#### Page text:
>> begin

Load an IFilter without the Registry - c#

so I've been told I might not have access to the registry or programs with which usually load their IFilters onto the system, so I have to include the IFilter dlls in the application and load them directly from there. I'm currently using CodeProject's C# IFilter classes, but their are still a few things that are over my head when it comes to the filterPersistClass, persistentHandlerClass and COM and as such I am a bit lost on how I could get this to work.
I've done all the mundane stuff like, get the dlls, setup a resource file with "Extension, DLL Path" and that, but just can't seem to get a grasp on how to now load the IFilter DLL. It's maybe that I should just start from scratch, but thought I would ask for some help first.
EDIT (Partial Solution)
Well I figured out how to load query.dll using the code below in the FilterReader constructor in FilterReader.cs, though I'm having problems now loading the PDFFilter.dll file and am getting the following error:
Unable to find an entry point named 'LoadIFilter' in DLL 'C:\Program Files\Adobe\Adobe PDF iFilter 9 for 64-bit platforms\bin\PDFFilter.dll'
The problem I think I am now stuck at is that PDFFilter.dll uses STA and C# applications are MTA.
[DllImport("query.dll", SetLastError = true, CharSet = CharSet.Unicode)]
static extern int LoadIFilter(string pwcsPath, [MarshalAs(UnmanagedType.IUnknown)] ref object pUnkOuter, ref IFilter ppIUnk);
// --------------------------- constructor ----------------------------------
var isFilter = false;
object iUnknown = null;
LoadIFilter(fileName, ref iUnknown, ref _filter);
var persistFile = (_filter as IPersistFile);
if (persistFile != null)
{
persistFile.Load(fileName, 0);
IFILTER_FLAGS flags;
IFILTER_INIT iflags =
IFILTER_INIT.CANON_HYPHENS |
IFILTER_INIT.CANON_PARAGRAPHS |
IFILTER_INIT.CANON_SPACES |
IFILTER_INIT.APPLY_INDEX_ATTRIBUTES |
IFILTER_INIT.HARD_LINE_BREAKS |
IFILTER_INIT.FILTER_OWNED_VALUE_OK;
if (_filter.Init(iflags, 0, IntPtr.Zero, out flags) == IFilterReturnCode.S_OK)
isFilter = true;
}
if (_filter != null && isFilter) return;
if (_filter != null) Marshal.ReleaseComObject(_filter);

There is nothing magical about IFilter objects. They are housed in standard COM dlls. In the end, all you need the clsid of the class which knows how to process pdf files.

>> end

#### Records shown:
>> begin

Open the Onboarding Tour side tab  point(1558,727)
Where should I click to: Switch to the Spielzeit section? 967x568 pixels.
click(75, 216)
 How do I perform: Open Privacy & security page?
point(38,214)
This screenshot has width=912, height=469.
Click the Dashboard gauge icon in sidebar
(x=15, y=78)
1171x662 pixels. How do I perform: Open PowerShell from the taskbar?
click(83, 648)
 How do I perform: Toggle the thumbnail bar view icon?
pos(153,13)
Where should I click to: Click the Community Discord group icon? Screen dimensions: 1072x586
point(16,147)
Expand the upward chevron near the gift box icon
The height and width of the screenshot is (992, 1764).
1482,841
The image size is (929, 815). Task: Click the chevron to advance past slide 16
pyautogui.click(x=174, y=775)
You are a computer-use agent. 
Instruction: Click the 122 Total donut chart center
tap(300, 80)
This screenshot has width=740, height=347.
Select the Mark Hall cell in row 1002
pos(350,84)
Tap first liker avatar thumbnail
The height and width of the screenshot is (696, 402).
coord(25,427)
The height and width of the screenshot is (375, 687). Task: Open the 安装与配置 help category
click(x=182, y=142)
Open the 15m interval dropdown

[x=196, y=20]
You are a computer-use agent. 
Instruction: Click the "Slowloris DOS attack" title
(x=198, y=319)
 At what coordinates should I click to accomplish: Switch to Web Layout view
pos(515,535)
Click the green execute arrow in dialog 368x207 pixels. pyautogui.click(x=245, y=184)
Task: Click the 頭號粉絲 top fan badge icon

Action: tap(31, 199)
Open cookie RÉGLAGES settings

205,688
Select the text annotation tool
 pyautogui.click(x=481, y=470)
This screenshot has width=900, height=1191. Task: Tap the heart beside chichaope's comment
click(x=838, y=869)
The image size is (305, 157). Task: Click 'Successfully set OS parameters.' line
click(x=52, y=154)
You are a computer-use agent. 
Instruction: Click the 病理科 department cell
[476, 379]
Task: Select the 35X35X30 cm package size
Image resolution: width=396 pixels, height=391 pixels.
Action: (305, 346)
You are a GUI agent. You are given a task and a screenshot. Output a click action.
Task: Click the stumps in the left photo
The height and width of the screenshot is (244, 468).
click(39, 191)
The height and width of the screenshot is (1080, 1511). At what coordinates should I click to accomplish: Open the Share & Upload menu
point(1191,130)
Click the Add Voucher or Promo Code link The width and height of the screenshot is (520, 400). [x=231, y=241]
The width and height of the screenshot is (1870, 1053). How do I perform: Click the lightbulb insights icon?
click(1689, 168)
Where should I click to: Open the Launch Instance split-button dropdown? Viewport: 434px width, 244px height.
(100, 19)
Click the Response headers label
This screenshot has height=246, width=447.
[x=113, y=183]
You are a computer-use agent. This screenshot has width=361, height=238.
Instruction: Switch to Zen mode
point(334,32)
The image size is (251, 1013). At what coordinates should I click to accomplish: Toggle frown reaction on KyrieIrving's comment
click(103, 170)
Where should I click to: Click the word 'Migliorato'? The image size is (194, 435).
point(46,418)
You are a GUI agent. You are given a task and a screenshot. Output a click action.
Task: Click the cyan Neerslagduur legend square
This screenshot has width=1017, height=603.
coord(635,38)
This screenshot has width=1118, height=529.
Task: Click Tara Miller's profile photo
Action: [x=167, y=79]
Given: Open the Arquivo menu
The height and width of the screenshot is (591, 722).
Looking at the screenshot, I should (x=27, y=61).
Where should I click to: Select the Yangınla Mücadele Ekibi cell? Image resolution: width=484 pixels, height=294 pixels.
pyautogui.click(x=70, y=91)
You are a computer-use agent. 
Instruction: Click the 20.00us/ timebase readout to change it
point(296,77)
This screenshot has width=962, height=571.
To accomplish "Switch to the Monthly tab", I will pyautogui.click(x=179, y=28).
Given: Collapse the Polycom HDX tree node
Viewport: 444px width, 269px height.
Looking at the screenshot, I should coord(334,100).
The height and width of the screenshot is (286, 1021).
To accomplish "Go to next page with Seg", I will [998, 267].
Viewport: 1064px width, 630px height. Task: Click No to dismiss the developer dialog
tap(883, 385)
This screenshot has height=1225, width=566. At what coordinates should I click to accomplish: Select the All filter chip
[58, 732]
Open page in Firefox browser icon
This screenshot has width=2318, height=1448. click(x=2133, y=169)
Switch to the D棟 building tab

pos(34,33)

>> end

#### Exercises to complete:
1. In the thread about loading an IFilter without the registry, which entry point could not be found in PDFFilter.dll?
2. Carry on the thread about loading an IFilter without the registry, starting after its last sentence.

#### Written responses:
1. LoadIFilter

2.
The LoadIFilter function in query.dll is just a convenient helper function. Everything it does you can do yourself.
There is a standard way, in the registry, in which a file extension (e.g. .pdf) is resolved to a clsid (e.g. {E8978DA6-047F-4E3D-9C78-CDBE46041603})
Note: You could also just skip to the end, and know that the clsid of Adobe's IFilter implementation is {E8978DA6-047F-4E3D-9C78-CDBE46041603}. But that's not guaranteed, so you need to crawl the registry.
The algorithm to resolve an .ext to the clsid of an object that implements IFilter is:
GetIFilterClassIDForFileExtension(String extension)
arguments:
extension (String) e.g. ".pdf"
returns:
clsid (Guid) e.g.
//Get the Persistent Handler for this extension
//e.g.
// HKLM\Software\Classes\.pdf\PersistentHandler\(Default)
//returns
// "{F6594A6D-D57F-4EFD-B2C3-DCD9779E382E}"
persistentHandlerGuid = HKLM\Software\Classes\.pdf\PersistentHandler\(Default)
//Get the clsid associated with this persistent handler
//e.g.
// HKLM\Software\Classes\CLSID\{F6594A6D-D57F-4EFD-B2C3-DCD9779E382E}\PersistentAddinsRegistered\{89BCB740-6119-101A-BCB7-00DD010655AF}
//where the final guid is the interface identifier (IID) of IFilter
clsid = HKLM\persistentHandlerGuid\PersistentAddinsRegistered\{89BCB740-6119-101A-BCB7-00DD010655AF}
//e.g. returns "{E8978DA6-047F-4E3D-9C78-CDBE46041603}", the clsid of Adobe's PDF IFilter
return clsid
Once you have the clsid of the appropriate object, you create it with:
Guid clsid = GetIFilterClassForFileExtension(".pdf")
IFilter filter = CreateComObject(clsid);
You now have the entire guts of the LoadIFilter function from query.dll:
IFilter LoadIFilter(String filename)
{
String extension = ExtractFileExt(filename); //e.g. "foo.pdf" --> ".pdf"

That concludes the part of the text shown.